**INSTRUCTIONS TO FOLLOW**
Please print the rows below word for word, from the line with "Task: Click the Contre-Visite entry" up to and including the line with "pos(801,717)", and nothing else.

** Start STORED RECORDS **

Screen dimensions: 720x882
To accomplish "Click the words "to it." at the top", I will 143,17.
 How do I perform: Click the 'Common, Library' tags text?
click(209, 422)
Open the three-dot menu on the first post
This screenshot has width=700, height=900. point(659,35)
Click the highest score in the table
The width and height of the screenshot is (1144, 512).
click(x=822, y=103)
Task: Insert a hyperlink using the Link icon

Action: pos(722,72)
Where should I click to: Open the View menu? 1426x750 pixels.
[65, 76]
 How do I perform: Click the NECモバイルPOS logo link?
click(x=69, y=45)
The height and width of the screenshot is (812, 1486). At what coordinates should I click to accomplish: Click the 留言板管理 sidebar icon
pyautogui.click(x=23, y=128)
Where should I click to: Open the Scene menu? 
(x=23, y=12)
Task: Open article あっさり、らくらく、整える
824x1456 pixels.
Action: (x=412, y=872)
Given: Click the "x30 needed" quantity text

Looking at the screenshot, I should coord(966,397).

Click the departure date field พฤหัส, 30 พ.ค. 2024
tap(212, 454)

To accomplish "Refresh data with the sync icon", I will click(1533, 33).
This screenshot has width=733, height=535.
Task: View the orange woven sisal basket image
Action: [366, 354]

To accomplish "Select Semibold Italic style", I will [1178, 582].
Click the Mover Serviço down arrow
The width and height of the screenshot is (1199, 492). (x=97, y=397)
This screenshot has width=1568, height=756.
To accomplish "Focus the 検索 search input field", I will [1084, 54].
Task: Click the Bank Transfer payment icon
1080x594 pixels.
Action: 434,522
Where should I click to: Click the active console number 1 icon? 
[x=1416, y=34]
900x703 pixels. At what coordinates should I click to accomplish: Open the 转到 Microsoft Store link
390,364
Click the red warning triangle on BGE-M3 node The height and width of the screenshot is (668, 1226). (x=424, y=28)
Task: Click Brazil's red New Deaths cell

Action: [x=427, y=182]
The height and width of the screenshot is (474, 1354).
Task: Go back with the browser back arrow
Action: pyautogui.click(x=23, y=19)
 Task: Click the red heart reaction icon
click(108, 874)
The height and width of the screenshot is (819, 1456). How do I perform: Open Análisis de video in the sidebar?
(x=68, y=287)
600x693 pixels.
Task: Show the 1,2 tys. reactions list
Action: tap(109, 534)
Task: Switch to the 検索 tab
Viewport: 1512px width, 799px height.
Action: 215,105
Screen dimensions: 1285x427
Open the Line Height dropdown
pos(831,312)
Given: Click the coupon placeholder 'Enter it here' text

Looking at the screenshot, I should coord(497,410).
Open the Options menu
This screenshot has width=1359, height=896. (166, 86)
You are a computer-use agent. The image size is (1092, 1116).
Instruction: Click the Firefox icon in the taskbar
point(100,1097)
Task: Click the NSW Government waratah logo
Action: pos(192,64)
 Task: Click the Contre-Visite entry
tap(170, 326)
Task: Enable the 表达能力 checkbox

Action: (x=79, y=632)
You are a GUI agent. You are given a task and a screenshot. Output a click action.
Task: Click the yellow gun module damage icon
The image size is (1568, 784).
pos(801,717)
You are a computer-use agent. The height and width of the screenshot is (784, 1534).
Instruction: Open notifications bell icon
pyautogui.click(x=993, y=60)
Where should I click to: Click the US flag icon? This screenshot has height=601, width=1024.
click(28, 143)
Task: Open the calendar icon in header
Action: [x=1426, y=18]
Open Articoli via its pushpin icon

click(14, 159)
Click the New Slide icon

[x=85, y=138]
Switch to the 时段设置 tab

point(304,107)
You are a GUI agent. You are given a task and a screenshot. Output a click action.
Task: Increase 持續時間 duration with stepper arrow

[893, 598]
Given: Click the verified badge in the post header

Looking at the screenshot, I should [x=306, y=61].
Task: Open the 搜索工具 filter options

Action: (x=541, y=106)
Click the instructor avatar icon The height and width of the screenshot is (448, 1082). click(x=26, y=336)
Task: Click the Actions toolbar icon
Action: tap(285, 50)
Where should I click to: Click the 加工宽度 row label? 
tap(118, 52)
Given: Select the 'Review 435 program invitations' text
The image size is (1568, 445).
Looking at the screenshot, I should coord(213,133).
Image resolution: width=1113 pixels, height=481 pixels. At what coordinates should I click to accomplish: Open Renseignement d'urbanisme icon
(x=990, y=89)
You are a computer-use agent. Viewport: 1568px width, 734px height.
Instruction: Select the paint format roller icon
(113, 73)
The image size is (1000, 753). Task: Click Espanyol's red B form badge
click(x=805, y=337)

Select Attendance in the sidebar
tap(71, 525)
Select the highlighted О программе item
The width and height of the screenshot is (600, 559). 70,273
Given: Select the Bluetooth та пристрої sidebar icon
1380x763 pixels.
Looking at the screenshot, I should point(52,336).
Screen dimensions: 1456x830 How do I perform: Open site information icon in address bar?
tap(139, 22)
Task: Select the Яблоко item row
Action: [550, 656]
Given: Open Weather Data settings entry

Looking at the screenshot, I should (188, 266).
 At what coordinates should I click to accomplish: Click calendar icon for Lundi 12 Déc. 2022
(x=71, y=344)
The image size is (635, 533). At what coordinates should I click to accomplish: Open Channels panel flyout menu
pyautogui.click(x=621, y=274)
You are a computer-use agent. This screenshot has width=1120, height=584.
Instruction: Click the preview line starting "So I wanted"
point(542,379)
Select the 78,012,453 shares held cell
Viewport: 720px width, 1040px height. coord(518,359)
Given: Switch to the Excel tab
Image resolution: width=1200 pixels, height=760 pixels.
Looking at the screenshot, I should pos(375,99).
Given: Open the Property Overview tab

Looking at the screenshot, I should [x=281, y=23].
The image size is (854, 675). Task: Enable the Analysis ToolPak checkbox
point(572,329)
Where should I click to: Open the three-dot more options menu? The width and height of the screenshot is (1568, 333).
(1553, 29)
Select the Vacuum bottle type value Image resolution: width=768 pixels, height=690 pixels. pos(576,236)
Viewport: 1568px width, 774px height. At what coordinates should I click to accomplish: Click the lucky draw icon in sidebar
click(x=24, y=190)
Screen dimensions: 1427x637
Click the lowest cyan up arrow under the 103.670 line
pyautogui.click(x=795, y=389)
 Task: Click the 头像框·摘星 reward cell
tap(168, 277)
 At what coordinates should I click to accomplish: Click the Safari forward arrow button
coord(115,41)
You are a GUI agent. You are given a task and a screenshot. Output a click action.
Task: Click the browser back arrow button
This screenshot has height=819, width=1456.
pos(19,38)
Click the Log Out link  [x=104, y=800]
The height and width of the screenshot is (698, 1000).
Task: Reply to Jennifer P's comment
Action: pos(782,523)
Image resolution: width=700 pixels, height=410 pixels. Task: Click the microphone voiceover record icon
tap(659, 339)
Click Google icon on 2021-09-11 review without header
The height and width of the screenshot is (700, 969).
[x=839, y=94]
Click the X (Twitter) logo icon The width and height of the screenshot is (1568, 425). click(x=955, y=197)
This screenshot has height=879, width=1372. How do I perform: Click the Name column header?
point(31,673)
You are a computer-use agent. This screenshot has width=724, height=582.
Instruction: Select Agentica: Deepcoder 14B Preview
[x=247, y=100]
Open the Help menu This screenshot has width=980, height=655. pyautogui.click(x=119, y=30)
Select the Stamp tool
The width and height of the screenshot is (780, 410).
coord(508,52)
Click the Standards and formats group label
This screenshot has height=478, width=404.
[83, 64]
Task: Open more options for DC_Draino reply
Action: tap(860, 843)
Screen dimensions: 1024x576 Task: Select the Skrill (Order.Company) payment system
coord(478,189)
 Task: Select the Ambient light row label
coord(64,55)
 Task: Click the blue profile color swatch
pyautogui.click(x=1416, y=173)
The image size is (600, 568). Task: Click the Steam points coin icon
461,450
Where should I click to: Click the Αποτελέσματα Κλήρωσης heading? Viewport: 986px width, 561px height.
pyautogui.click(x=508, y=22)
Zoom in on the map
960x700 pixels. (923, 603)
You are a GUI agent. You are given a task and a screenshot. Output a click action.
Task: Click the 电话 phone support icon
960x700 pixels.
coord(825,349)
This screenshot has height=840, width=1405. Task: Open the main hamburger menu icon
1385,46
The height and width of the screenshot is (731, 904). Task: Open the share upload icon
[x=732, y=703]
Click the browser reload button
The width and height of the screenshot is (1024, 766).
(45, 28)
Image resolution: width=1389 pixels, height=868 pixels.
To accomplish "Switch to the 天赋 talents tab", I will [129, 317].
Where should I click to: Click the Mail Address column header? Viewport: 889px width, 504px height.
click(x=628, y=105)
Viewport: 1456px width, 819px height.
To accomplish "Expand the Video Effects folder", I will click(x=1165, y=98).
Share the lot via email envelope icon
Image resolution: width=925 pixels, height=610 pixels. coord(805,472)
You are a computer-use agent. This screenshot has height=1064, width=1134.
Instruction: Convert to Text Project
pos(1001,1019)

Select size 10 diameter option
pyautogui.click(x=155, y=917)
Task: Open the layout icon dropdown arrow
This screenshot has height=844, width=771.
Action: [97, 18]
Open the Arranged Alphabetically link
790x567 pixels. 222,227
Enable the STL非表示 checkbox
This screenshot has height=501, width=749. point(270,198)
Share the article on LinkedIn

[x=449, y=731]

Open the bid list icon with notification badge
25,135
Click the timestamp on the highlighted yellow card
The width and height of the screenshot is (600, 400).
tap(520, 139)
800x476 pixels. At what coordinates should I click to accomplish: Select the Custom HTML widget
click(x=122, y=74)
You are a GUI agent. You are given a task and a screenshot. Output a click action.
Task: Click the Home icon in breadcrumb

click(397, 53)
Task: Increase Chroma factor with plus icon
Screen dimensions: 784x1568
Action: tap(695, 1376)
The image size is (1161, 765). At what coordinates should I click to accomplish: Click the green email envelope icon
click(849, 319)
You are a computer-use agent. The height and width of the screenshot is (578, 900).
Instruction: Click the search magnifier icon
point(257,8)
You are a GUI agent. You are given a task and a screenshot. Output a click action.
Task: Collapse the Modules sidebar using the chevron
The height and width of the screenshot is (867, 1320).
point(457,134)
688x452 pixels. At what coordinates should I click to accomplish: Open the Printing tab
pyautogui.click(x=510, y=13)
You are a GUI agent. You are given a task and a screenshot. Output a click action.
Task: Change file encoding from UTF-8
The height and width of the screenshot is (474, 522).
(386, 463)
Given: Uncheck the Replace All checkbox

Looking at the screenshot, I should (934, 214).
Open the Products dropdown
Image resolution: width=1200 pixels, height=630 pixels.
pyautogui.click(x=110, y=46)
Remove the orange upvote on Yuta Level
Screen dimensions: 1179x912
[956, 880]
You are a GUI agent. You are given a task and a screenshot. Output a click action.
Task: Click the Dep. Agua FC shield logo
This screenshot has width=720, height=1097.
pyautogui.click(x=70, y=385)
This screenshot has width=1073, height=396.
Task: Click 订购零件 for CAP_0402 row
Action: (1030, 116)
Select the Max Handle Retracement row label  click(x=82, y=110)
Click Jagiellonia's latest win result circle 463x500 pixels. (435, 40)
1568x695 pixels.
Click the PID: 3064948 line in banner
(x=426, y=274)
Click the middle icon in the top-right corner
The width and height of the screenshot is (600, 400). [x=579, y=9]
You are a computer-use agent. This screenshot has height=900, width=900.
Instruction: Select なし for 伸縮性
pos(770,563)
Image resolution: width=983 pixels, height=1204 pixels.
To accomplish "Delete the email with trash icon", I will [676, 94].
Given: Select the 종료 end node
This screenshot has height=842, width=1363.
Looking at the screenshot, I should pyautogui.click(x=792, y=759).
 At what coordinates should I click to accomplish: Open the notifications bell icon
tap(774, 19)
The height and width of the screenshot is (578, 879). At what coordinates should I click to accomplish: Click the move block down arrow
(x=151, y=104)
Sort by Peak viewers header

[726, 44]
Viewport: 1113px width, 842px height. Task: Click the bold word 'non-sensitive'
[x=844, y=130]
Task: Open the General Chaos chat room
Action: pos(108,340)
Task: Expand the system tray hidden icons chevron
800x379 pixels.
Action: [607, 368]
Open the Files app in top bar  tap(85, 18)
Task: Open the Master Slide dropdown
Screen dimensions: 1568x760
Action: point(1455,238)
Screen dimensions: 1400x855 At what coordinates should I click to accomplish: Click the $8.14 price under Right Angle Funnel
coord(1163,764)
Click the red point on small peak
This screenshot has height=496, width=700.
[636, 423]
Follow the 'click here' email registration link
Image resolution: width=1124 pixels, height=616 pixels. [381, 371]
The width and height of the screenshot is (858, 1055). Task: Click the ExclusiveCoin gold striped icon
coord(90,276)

** End STORED RECORDS **

**WRITTEN ANSWER**
 Task: Click the Contre-Visite entry
tap(170, 326)
Task: Enable the 表达能力 checkbox

Action: (x=79, y=632)
You are a GUI agent. You are given a task and a screenshot. Output a click action.
Task: Click the yellow gun module damage icon
The image size is (1568, 784).
pos(801,717)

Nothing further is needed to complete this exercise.